The prospect of massive government infrastructure spending itself will help to balance supply and demand for material and workers. Producers have an extra incentive to keep the furnaces lit longer and workers are more eager to supply labor when wages rise. High prices could also boost domestic production, helping the United States to be more self-reliant, especially if the Biden administration ‘Buy American’ directive is fully implemented in his infrastructure plan.
“It’s large, but we’ve got a large problem,” Moody’s Analytics Chief Economist Mark Zandi told CNN host Jake Tapper. “The current amount of investment we’re doing is barely, barely enough to keep pace with just the maintenance of the infrastructure. The package is large, but the need is very large.”
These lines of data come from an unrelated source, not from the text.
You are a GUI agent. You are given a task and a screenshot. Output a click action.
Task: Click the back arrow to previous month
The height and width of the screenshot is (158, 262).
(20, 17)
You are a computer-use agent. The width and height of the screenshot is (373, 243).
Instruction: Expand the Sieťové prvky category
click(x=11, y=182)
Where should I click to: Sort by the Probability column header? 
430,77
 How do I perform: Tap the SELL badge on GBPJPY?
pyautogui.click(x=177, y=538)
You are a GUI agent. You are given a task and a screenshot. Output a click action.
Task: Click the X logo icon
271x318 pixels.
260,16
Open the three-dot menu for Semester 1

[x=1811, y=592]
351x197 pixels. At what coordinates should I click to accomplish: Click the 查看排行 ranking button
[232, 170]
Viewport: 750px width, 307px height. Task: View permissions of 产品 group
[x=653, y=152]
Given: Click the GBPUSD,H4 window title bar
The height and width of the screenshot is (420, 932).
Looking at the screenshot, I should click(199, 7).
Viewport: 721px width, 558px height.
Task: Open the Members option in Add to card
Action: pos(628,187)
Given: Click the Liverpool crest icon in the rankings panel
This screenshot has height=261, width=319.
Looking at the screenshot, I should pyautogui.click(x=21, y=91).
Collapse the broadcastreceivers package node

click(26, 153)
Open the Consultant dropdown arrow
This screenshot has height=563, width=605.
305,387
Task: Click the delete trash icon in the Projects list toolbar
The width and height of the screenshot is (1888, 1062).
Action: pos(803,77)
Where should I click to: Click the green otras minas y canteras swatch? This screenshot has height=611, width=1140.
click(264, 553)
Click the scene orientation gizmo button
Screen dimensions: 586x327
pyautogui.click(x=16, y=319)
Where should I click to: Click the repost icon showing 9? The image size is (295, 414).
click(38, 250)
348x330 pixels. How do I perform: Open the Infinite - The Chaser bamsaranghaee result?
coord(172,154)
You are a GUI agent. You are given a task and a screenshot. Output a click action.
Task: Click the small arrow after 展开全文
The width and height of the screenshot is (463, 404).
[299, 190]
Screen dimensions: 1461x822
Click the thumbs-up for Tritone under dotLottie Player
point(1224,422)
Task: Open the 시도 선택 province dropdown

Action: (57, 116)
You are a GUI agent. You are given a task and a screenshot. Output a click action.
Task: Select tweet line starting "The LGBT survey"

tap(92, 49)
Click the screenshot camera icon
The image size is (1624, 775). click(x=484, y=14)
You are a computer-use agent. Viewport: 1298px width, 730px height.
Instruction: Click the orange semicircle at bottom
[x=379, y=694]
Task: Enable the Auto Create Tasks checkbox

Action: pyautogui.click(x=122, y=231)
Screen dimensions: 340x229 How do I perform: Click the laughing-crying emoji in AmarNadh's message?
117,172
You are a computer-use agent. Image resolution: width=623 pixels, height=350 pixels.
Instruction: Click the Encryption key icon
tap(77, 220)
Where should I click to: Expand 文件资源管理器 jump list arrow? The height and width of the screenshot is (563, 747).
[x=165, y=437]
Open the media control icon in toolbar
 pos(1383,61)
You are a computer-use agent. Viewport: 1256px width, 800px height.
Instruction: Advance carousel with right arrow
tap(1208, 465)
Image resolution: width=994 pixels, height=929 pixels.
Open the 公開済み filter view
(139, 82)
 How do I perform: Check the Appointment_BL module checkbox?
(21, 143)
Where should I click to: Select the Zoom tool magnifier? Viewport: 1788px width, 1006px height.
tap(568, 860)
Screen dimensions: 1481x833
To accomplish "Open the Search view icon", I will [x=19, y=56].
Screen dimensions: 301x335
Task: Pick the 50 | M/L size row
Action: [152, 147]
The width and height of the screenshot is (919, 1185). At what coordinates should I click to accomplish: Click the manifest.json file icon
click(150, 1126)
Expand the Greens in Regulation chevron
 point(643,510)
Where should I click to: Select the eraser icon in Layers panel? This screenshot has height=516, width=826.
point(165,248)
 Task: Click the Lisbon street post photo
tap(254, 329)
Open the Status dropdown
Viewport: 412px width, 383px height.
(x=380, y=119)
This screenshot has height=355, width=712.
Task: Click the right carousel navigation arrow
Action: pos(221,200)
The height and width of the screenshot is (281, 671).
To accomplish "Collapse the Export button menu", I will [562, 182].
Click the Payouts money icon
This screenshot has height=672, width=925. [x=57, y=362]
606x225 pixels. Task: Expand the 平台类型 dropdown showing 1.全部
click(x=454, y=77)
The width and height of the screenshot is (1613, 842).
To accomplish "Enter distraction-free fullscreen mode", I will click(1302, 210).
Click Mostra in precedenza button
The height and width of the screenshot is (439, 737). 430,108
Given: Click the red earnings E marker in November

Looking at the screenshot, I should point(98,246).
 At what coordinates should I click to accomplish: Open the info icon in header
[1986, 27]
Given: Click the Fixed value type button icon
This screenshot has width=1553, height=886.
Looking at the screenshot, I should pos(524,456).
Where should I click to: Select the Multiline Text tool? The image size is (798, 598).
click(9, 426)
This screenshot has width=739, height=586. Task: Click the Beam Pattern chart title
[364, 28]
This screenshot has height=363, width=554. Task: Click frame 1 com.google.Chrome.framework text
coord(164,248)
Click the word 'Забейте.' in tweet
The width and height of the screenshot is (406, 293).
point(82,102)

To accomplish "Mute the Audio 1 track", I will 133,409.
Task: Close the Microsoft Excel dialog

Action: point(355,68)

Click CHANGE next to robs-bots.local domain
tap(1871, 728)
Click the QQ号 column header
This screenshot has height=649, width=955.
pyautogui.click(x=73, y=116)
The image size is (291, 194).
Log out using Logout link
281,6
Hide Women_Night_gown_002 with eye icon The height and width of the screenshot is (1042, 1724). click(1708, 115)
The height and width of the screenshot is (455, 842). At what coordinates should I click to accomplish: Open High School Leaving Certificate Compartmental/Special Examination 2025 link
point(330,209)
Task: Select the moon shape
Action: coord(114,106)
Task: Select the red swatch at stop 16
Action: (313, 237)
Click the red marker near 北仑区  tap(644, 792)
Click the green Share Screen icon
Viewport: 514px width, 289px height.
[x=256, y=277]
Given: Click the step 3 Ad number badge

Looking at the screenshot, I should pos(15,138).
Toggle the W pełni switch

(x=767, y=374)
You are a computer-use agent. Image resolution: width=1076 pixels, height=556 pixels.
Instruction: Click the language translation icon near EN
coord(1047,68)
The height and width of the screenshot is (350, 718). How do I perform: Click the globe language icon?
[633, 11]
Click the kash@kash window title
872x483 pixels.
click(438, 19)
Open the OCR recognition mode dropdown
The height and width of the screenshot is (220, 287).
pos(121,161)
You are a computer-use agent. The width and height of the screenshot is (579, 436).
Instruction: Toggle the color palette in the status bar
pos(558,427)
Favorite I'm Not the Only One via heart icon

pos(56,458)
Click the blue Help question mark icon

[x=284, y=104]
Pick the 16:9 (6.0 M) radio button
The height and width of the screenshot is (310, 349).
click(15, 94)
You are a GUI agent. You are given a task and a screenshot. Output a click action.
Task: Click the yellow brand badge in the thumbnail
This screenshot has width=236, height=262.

The stock market is already anticipating a windfall from Biden’s infrastructure plans. Global X U.S. Infrastructure Development ETF, which invests in businesses that benefit from infrastructure activity, is up 21 percent year to date. The ETF has had returns close to 92 percent over the past 12 months. Stock in Freeport-McMoRan, the world’s largest copper producer, is up roughly 29 percent year to date. Martin Marietta Materials, a supplier of aggregates like sand and gravel is up about 22 percent. Stock in one of America’s largest steelmakers, Nucor, is up almost 50 percent. The possibility of more than 200 million tons of cement being needed to build Biden’s infrastructure plan has shares of US Concrete up 62 percent in 2021.
Biden’s plan is far from a done deal. First, Congress will need to decide the definition of what infrastructure is before it decides how (or if) the plan will be paid for. At least half of the plan’s elements don’t actually claim any relationship to infrastructure as most people understand it. Negotiations on Capitol Hill have only just begun, with Republican lawmakers counter offering a $600 billion plan that focuses on traditional infrastructure and is paid for in part with unspent COVID relief money. However, it’s possible Democrats pass the plan without a single Republican vote, just like they did with the last COVID-19 spending bill. As D.C. politicians jockey, America waits, watching our infrastructure fade before our eyes and under our feet.